As she talked, the tears welled from her eyes. She spoke with deep feeling, her outlook shaped by her memory of the events of 1559–60, when the Lords of the Congregation had deposed her mother and Elizabeth legitimized the government of the rebels by making the treaty of Edinburgh.

Mary reminded Castelnau of the long tradition of the ‘auld alliance’ and of her own Guise and Valois connections. She then demanded military reinforcements. ‘All my hope is in France,’ she said. Castelnau was appalled, because his charge was to persuade her to settle with Moray. A new French intervention could spark a protracted civil war that might spread to the whole of the British Isles. He urged Mary to compromise, but she flatly refused. ‘It is incompatible with my honour and with the safety of my person and that of the King my husband, because these rebellious subjects of their bad faith and evil will have decided to kill us both.’

Mary had redefined the issues. This struggle was no longer about her marriage, but had taken on an ideological dimension. She saw a clear antithesis between monarchy and republicanism, between divine-right rule by an anointed Queen and anarchy, between French and English influence in Scotland. She refused to listen to Castelnau’s pleas that ‘utility’, ‘prudence’, and ‘expediency’ obliged her to make concessions. Her rebels must be punished as a point of principle, otherwise it would not just be her own authority, but the institution of monarchy itself that would be undermined. Castelnau noted that Darnley, whose French was fluent, was even more insistent in his defence of the ideal of monarchy than Mary. The discussion lasted for four hours and ended up going round in circles.

> _What needs to be done_
Retype the passage about Mary's talks with Castelnau from "As she talked, the" up to and including "treaty of Edinburgh.".

> _Material provided_

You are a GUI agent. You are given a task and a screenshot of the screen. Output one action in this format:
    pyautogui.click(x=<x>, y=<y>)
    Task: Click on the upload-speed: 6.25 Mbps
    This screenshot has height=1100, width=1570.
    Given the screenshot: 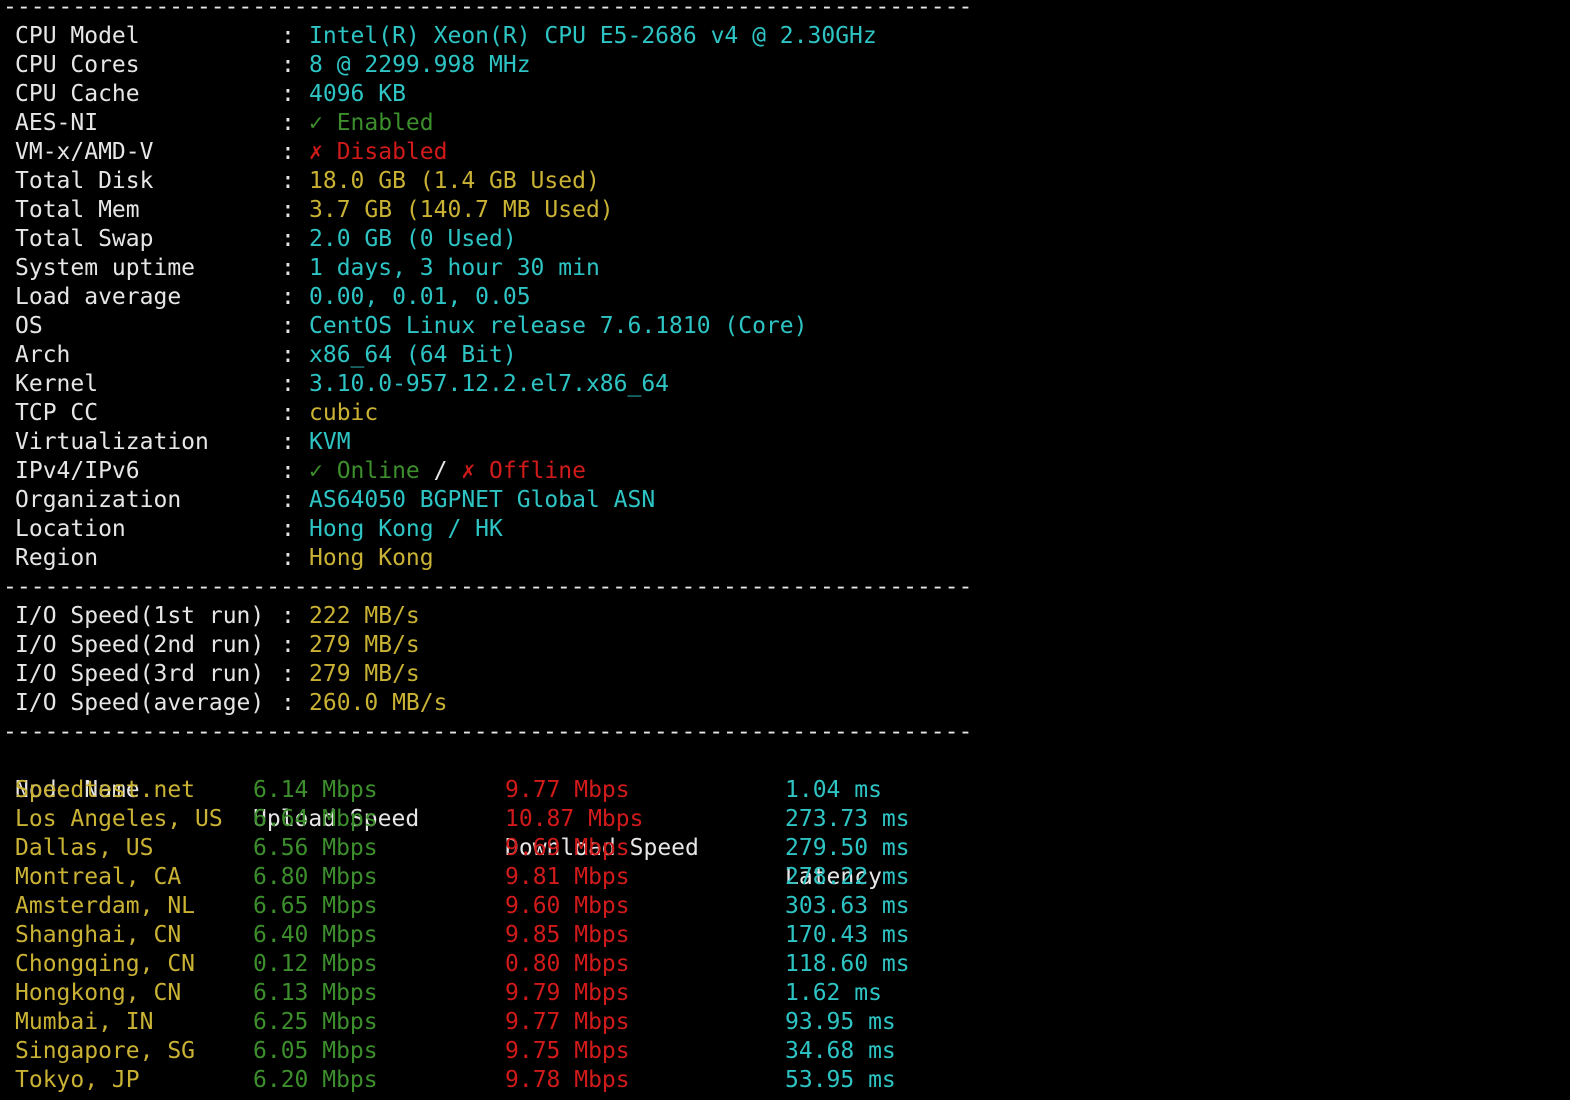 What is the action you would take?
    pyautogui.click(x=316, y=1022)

==

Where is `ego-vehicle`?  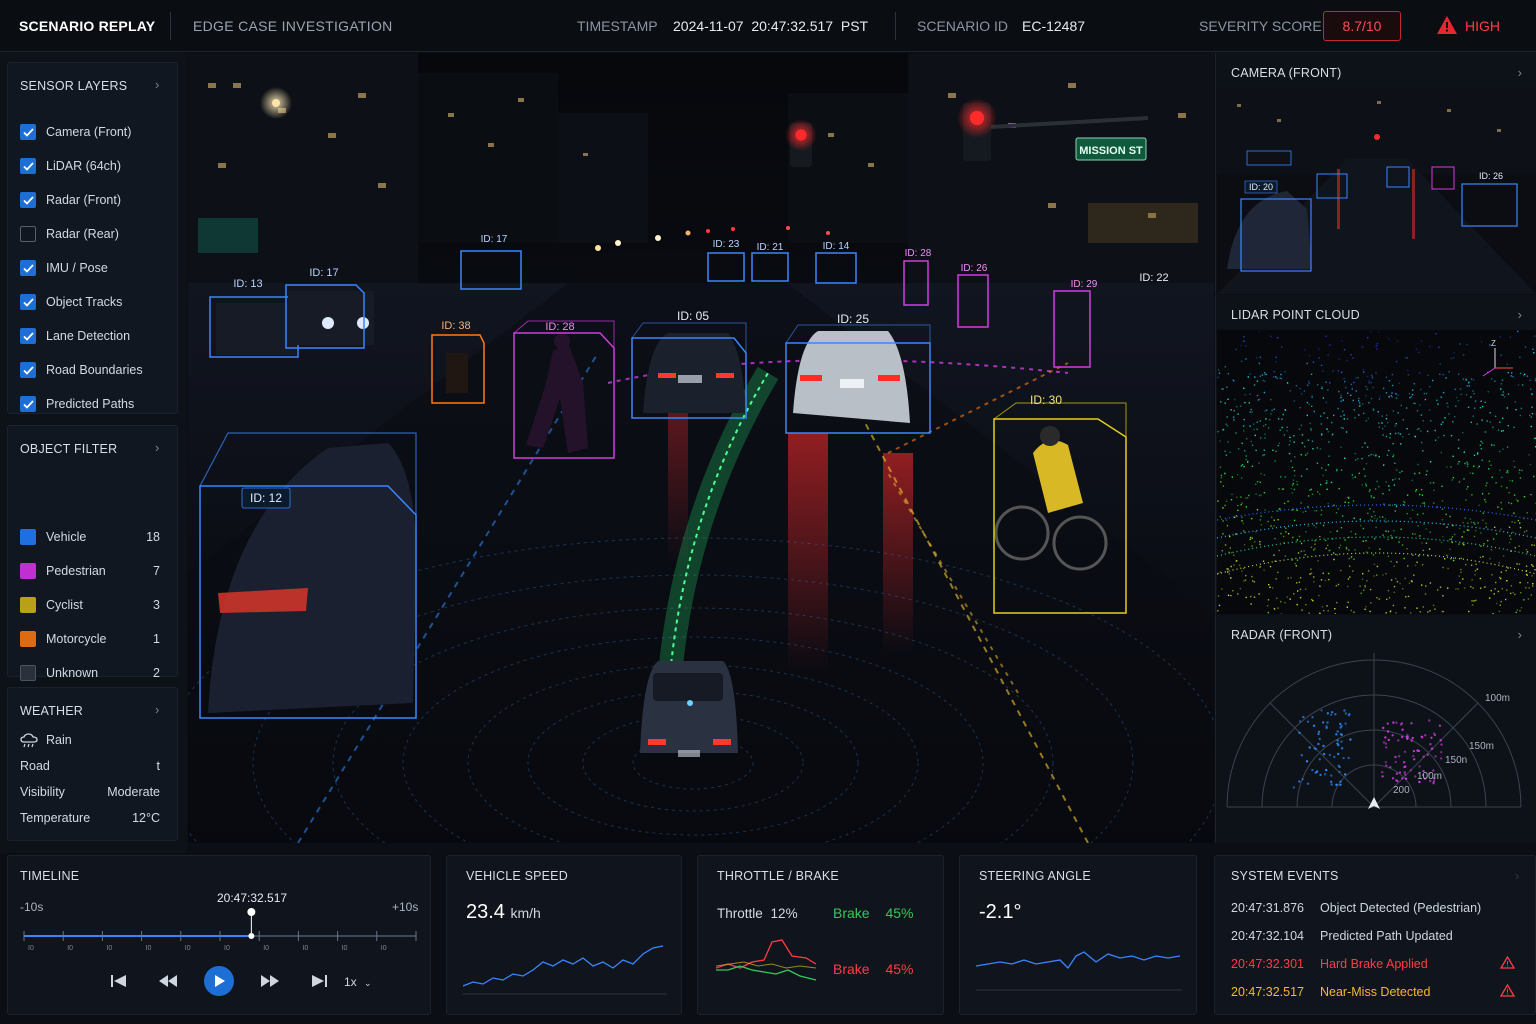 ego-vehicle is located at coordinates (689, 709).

> _Worked solution_
As she talked, the tears welled from her eyes. She spoke with deep feeling, her outlook shaped by her memory of the events of 1559–60, when the Lords of the Congregation had deposed her mother and Elizabeth legitimized the government of the rebels by making the treaty of Edinburgh.